I enjoy routine so much that I have
trouble viewing results in any way other than from week to week. I
think Weight Watchers broke my brain because it's just SO IMPORTANT
to have your weight go down every single week there. You get
sad/angry faces made at you if you don't do that.
It's so hard not to think week to week
especially if you're like me and you have that M-F, 9-5 type of job.
The week starts with Monday. The weekend is the end of the week.
Things happen. We start over again. That's just how it works.
So now that I'm chillin' in my lawn
chair on top of this GIGANTIC PLATEAU, week to week is disappointing
and irritating. I've started what feels like MONTHS of weeks here
and had no changes in my weight. And I'm so freaking close. I've
decided 145 is what we're striving for here... and I've been 154
nearly every morning for who knows how long. I'm sure I could take
the time to calculate just how long, what with all of the data that I
keep on a daily basis to keep myself honest, but frankly, it'd only
piss me off more.
I wouldn't say my mind is actively
trying to rid myself of this evil, evil plateau, but rather just
continue to focus on what I'm supposed to be doing. I've been
tracking my food and exercising. Trying not to be over full or over
hungry at any given time. Eating to survive. But eating stuff that
tastes awesome.
Groceries force me into a week to week
viewpoint too. I can't buy food for two weeks because it's probably
going to go bad. I hate grocery shopping with every fiber of my
being (I won't even go into today with the woman getting the very
large money order with the very destructive son when all I wanted was
postage stamps, thanks lady) so going more than once a week sounds
dreadful. I can't buy an avocado and eat it at the end of the week
because they're almost overripe at the time I purchase them anyway.
I'm starting to rely a little too much on my freezer.
Last week's lasagna lasted a long time.
Had it for lunch. Had it for dinner. Have a feeling I'll be eating
it tonight too! (Hopefully my handsome gentleman enjoys what was
left in his fridge too!). This week I'm looking forward to making
the most of a rotisserie chicken. So many Cooking Light recipes use
rotisserie chicken and honestly, it makes SO MUCH sense for me. I
hate raw chicken. I hate cooking chicken. If I can just buy it
cooked and then use it in things, it's absolutely worth it. And they
only run about $4.99 at my grocery which is cheaper than buying a
smaller package of raw chicken anyway.
Tomorrow it looks like I'll be making
mini chicken and cheese enchiladas and I'll hopefully be making this
chicken chili with salsa verde and hominy. Yum!

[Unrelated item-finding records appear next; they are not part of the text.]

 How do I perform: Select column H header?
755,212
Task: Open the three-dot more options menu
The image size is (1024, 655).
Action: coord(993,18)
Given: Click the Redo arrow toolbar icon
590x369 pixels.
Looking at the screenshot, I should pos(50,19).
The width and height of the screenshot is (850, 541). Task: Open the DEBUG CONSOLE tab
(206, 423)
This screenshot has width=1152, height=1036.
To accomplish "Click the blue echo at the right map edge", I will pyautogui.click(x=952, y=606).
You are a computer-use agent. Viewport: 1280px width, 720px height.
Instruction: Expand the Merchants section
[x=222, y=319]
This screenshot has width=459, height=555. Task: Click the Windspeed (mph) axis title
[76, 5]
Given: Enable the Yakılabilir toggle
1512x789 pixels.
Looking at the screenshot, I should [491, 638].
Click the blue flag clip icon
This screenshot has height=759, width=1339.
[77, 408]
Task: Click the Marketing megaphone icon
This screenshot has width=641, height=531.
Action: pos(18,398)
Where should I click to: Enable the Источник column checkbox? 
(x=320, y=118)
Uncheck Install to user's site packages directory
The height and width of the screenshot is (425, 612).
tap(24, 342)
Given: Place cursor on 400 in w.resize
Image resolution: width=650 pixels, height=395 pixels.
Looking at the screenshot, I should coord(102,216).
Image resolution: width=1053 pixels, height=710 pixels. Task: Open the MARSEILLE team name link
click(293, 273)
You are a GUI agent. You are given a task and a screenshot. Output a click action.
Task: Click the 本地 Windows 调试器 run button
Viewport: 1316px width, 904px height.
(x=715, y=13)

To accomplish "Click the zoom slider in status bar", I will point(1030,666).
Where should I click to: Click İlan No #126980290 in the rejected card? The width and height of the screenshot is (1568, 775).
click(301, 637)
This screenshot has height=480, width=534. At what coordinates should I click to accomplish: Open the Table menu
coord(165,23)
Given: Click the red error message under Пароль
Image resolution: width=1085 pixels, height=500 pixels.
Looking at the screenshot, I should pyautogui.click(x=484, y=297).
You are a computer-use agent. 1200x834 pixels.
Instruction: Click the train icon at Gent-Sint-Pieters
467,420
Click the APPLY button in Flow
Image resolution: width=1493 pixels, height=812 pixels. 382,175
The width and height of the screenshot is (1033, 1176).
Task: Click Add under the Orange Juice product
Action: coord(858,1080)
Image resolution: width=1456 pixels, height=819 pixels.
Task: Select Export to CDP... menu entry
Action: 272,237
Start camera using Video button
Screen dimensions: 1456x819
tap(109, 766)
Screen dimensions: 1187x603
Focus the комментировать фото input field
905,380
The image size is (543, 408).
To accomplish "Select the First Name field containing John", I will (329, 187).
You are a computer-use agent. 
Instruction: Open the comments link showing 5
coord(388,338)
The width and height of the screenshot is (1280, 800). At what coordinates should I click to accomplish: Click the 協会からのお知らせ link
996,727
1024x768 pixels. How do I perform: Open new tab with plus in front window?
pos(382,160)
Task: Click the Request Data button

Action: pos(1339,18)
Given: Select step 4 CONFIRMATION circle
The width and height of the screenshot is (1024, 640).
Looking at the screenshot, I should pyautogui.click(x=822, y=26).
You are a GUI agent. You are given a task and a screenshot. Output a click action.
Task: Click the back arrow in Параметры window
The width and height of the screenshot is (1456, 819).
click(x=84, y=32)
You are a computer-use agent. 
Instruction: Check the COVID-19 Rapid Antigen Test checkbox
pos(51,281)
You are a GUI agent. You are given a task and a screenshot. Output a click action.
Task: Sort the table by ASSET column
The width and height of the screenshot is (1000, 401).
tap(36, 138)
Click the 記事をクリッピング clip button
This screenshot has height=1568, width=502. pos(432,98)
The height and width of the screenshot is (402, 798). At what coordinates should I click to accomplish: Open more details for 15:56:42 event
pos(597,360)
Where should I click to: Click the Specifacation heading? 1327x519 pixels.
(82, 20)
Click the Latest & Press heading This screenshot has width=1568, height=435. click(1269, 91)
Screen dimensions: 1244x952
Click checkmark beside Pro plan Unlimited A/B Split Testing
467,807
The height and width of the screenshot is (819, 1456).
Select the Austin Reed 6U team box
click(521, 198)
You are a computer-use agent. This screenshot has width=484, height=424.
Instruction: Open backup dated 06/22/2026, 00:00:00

In an attempt to try to think a little
more long term, I've registered for my first 5k!! I'm right now
working on week 4 of the “Couch to 5k” program and by the time
June 2nd rolls around, I'll be in the last week of the
training. I'm a little nervous about going by myself. But I want to
do it by myself. I want to go at my own pace and just look forward
to finishing and keeping my own stride.
When I was younger. When I was fatter.
I always dreamed of running. I volunteered as a mile timer for a 5k
in high school and honestly, I felt like those people were going SO
FAST! 8 minute miles? 10 minute miles? I could barely run a block.
So now that I weigh less and shorts aren't in my top 5 greatest
fears (top 1 greatest fear is damaging my Achilles tendon, just in
case you were curious... thanks Pet Semetary) I wanted to give it a
try and I did and I have and it's been wonderful. It's definitely
not the most pleasant thing while I'm doing it. About half way
through my workout I feel like I'm going to throw up and I'm spitting
when I breathe and I just hope no one is looking at me... but when
I'm finished and I'm stretching and cooling down and even my shins
are sweaty, it feels like a real accomplishment and I feel so good.
Rather than viewing things in the span
of a week, I'm going to try to think 5 weeks ahead and know that my
eating and my working out is all going to get me to participating in
something I'd dreamed of doing for far too long.
Who is this girl who makes her own
dreams come true?
A short aside: I love Pinterest. How
did people cook before the internet? No really? How? I saw THIS RECIPE and I got an avocado at the grocery this morning just so I could have
it for lunch tomorrow. I wouldn't have thought of that... I wouldn't
trust myself to actually cook avocado since they're so delicate.
I use the internet CONSTANTLY while
cooking. Measurement conversions for halving recipes. Pictures of
food and what to cook. What to use instead of sour cream. What
temperature to cook pork tenderloin. I can't imagine how people
cooked imaginatively or were successful losing weight before the
internet. Today the internet taught me how to bake eggs instead of boil them! Not so high maintenance.
Maybe they didn't have to lose weight
because they weren't sitting in front of the computer.